- _Directive_:
Return every line of the records that contains the string "blue", treating case as significant.

--

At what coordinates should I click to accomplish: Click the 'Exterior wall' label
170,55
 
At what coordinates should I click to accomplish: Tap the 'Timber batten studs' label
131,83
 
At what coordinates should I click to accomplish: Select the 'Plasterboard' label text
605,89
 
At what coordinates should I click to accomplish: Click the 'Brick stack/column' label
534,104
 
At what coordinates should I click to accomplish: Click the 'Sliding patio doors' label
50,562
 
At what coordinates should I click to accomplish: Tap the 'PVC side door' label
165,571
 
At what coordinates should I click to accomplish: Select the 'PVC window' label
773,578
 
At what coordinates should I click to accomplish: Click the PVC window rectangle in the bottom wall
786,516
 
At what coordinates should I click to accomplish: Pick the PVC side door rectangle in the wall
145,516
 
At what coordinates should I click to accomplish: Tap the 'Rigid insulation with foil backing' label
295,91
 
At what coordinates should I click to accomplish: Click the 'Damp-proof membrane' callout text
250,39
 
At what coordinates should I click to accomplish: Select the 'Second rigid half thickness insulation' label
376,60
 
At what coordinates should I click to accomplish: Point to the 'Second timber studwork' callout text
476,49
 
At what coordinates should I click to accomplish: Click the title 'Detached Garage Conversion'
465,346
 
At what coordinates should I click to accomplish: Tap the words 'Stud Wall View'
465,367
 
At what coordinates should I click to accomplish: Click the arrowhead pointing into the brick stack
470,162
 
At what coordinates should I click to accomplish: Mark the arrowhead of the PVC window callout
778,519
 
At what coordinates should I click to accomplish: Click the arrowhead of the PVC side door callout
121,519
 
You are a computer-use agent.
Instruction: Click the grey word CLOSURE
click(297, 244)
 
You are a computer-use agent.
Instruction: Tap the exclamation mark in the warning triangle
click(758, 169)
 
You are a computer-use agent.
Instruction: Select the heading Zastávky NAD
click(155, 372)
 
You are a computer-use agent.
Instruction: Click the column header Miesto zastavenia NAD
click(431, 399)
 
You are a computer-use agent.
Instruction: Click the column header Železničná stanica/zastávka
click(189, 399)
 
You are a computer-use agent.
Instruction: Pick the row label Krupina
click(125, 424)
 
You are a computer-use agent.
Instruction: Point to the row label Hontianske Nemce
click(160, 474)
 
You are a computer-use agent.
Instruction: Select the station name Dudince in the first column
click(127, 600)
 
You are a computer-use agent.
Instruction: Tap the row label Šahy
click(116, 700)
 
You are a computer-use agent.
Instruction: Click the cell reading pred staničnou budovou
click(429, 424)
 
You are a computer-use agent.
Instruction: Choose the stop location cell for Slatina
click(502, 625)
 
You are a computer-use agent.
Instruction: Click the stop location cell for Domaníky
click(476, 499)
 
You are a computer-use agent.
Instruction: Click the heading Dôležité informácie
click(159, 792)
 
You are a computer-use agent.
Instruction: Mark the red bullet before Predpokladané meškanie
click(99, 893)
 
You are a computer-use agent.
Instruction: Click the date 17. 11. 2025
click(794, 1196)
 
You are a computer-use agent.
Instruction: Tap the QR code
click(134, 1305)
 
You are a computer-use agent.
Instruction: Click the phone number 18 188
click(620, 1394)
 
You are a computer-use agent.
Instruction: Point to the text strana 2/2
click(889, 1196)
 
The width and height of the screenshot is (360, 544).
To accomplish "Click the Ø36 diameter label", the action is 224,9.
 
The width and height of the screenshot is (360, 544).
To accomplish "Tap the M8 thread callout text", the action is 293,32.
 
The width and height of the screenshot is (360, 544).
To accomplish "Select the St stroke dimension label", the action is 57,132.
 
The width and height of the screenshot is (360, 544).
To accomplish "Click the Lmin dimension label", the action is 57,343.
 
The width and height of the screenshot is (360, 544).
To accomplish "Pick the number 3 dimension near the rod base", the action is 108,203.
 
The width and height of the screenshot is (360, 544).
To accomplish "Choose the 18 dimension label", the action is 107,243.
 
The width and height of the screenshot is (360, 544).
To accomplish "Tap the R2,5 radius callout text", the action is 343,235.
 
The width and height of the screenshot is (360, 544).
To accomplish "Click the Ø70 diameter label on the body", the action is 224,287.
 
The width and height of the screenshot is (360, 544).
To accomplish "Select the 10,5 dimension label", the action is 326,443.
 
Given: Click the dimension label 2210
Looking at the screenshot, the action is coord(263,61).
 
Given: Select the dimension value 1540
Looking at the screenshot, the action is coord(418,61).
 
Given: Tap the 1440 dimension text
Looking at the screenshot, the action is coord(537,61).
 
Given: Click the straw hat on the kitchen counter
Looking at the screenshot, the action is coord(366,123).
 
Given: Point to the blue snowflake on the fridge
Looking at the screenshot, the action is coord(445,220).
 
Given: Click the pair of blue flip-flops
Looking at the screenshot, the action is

--

- _Solution for this task_:
Given: Point to the blue snowflake on the fridge
Given: Click the pair of blue flip-flops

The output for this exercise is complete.